5. The amendments referred to in paragraph 2 would not be significant for the Committee if it uses the NSWEA as a model. Since it is a State Act I think it is the appropriate model. However, some sections have been influenced by specific NSW considerations (eg. the NSW costs regime) that would not necessarily apply in other States.

6. As I mentioned, we are concerned that s.9(1) of the NSWEA could possibly lead to a restrictive interpretation of the Act.

Medical privilege

7. The decision not to include a medical privilege in the Evidence Acts was deliberate. We consider medical privilege to be unjustified. Most jurisdictions in Australia do not have such a privilege, and there is no reason to believe that the absence of a privilege has had any adverse effect on the nature, extent or quality of medical services.

8. Proponents of a privilege often seem to equate adducing in evidence with publicity. Courts have a range of powers to confine very closely, under sanction of contempt, knowledge of information adduced in evidence.

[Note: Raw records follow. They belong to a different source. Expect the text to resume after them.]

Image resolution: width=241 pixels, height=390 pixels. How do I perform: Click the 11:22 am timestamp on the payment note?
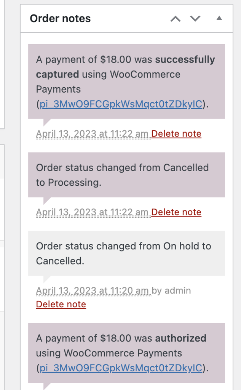click(x=92, y=133)
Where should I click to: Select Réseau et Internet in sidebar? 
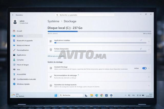[x=23, y=45]
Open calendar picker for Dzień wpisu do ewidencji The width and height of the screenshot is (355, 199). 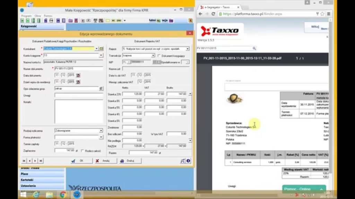pos(78,82)
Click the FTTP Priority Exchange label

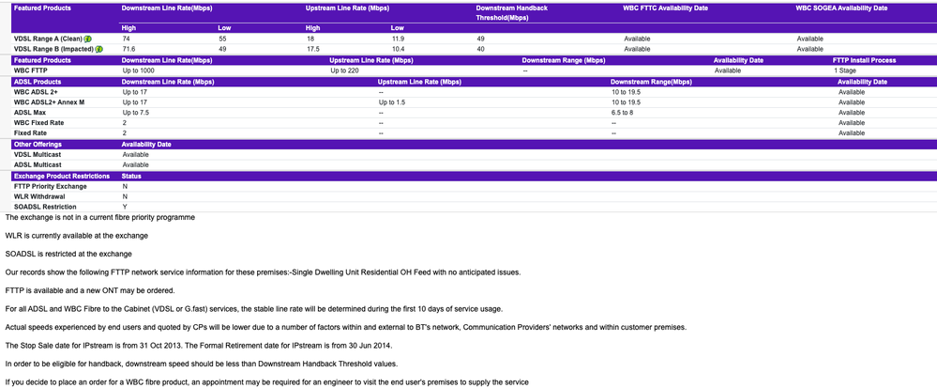point(50,186)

9. We are considering whether a confidential communication privilege (narrower than that proposed by the Australian Law Reform Commission) should be included in the CEA, in cases there are situations where the courts' powers to restrict information and existing privileges are inadequate.

SCAG matters

10. The Standing Committee of Attorneys-General (`SCAG') has been considering the question of a privilege for journalists. Following demands for a rape counselling privilege the questions of rape counselling privilege and confidential communication privilege will also be considered by SCAG.

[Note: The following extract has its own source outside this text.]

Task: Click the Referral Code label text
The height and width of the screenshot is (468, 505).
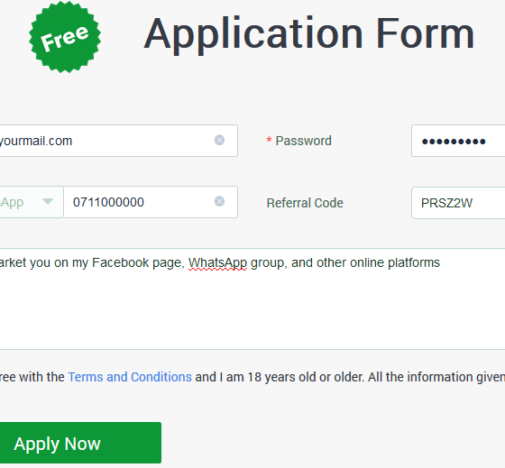Action: coord(305,203)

11. It is not possible at this stage to predict the outcome of SCAG's consideration of these issues. However, so far all the proposals for a confidential communication privilege contemplate that it would be discretionary (based on a balancing test) and apply in criminal as well as civil cases.

Legal privilege

12. I confirm that the dominant purpose test was included in the CEA as a result of an Opposition amendment supported by the Democrats.

13. Consideration of the issue has sometimes been clouded by confusion about the nature of the sole purpose and dominant purpose tests. Some persons have considered the issue as if the relevant purposes were those sought to be achieved in the relevant communication or document rather than the purposes(s) which led to the communication being made or document prepared.

Position in other States/NT

14. The most recent particulars we have about the position in other jurisdictions is:

(a) Queensland: No decision has been made on whether or not to consider adopting the Evidence Act.

(b) WA: The CEA was circulated to interested persons for comment.

(c) Tasmania: The Tasmanian Law Reform Commissioner and the Tasmanian Law Reform Advisory Committee on Evidence Law are examining the desirability of adopting the CEA. Work is relatively advanced on an examination of each provision of the CEA and the Tasmanian Evidence Act to see how much of the latter Act may need to be retained (because it deals with some matters not covered by the CEA).

(d) SA: The South Australian Attorney-General advised South Australia will not consider adopting the Act.

(e) NT: The Northern Territory circulated for comment and is considering whether to adopt it and which provisions of the NT Evidence Act will need to be retained. A decision is expected by the end of June 1996.